**Directive:** Format all the entries below as a JSON list of strings, one string for each line, leaving out blank lines.

Item coordinate data:
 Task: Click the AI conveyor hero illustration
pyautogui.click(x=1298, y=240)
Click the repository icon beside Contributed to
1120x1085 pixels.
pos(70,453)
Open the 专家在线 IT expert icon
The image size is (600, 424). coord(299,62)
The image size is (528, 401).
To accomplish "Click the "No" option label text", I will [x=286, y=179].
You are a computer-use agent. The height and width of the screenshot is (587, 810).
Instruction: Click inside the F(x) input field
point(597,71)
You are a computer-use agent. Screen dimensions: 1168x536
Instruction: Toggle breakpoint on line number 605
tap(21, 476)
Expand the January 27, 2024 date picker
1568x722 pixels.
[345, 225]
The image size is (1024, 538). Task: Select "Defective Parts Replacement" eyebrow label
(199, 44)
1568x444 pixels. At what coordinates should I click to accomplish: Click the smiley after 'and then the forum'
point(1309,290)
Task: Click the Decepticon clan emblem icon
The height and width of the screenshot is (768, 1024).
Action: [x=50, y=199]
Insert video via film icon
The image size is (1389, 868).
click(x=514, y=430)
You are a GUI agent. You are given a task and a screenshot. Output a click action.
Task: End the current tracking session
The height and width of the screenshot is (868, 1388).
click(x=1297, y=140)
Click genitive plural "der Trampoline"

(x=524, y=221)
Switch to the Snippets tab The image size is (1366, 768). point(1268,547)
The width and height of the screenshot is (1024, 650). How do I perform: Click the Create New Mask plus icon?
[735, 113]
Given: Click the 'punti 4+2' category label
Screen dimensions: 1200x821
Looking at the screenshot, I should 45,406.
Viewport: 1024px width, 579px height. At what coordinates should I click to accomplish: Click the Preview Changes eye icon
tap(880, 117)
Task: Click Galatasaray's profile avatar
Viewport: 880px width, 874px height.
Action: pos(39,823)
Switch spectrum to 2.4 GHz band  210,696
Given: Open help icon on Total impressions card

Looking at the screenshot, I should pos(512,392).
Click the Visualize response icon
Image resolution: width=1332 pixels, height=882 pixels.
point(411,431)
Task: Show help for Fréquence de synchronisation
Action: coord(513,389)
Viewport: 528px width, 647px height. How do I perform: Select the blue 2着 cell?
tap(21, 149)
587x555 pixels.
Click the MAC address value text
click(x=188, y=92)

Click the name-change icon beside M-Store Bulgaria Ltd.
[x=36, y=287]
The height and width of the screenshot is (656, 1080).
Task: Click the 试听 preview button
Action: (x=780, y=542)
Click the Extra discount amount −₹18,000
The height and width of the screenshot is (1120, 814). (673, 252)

**Right answer:**
[
  " Task: Click the AI conveyor hero illustration",
  "pyautogui.click(x=1298, y=240)",
  "Click the repository icon beside Contributed to",
  "1120x1085 pixels.",
  "pos(70,453)",
  "Open the 专家在线 IT expert icon",
  "The image size is (600, 424). coord(299,62)",
  "The image size is (528, 401).",
  "To accomplish \"Click the \"No\" option label text\", I will [x=286, y=179].",
  "You are a computer-use agent. The height and width of the screenshot is (587, 810).",
  "Instruction: Click inside the F(x) input field",
  "point(597,71)",
  "You are a computer-use agent. Screen dimensions: 1168x536",
  "Instruction: Toggle breakpoint on line number 605",
  "tap(21, 476)",
  "Expand the January 27, 2024 date picker",
  "1568x722 pixels.",
  "[345, 225]",
  "The image size is (1024, 538). Task: Select \"Defective Parts Replacement\" eyebrow label",
  "(199, 44)",
  "1568x444 pixels. At what coordinates should I click to accomplish: Click the smiley after 'and then the forum'",
  "point(1309,290)",
  "Task: Click the Decepticon clan emblem icon",
  "The height and width of the screenshot is (768, 1024).",
  "Action: [x=50, y=199]",
  "Insert video via film icon",
  "The image size is (1389, 868).",
  "click(x=514, y=430)",
  "You are a GUI agent. You are given a task and a screenshot. Output a click action.",
  "Task: End the current tracking session",
  "The height and width of the screenshot is (868, 1388).",
  "click(x=1297, y=140)",
  "Click genitive plural \"der Trampoline\"",
  "(x=524, y=221)",
  "Switch to the Snippets tab The image size is (1366, 768). point(1268,547)",
  "The width and height of the screenshot is (1024, 650). How do I perform: Click the Create New Mask plus icon?",
  "[735, 113]",
  "Given: Click the 'punti 4+2' category label",
  "Screen dimensions: 1200x821",
  "Looking at the screenshot, I should 45,406.",
  "Viewport: 1024px width, 579px height. At what coordinates should I click to accomplish: Click the Preview Changes eye icon",
  "tap(880, 117)",
  "Task: Click Galatasaray's profile avatar",
  "Viewport: 880px width, 874px height.",
  "Action: pos(39,823)",
  "Switch spectrum to 2.4 GHz band  210,696",
  "Given: Open help icon on Total impressions card",
  "Looking at the screenshot, I should pos(512,392).",
  "Click the Visualize response icon",
  "Image resolution: width=1332 pixels, height=882 pixels.",
  "point(411,431)",
  "Task: Show help for Fréquence de synchronisation",
  "Action: coord(513,389)",
  "Viewport: 528px width, 647px height. How do I perform: Select the blue 2着 cell?",
  "tap(21, 149)",
  "587x555 pixels.",
  "Click the MAC address value text",
  "click(x=188, y=92)",
  "Click the name-change icon beside M-Store Bulgaria Ltd.",
  "[x=36, y=287]",
  "The height and width of the screenshot is (656, 1080).",
  "Task: Click the 试听 preview button",
  "Action: (x=780, y=542)",
  "Click the Extra discount amount −₹18,000",
  "The height and width of the screenshot is (1120, 814). (673, 252)"
]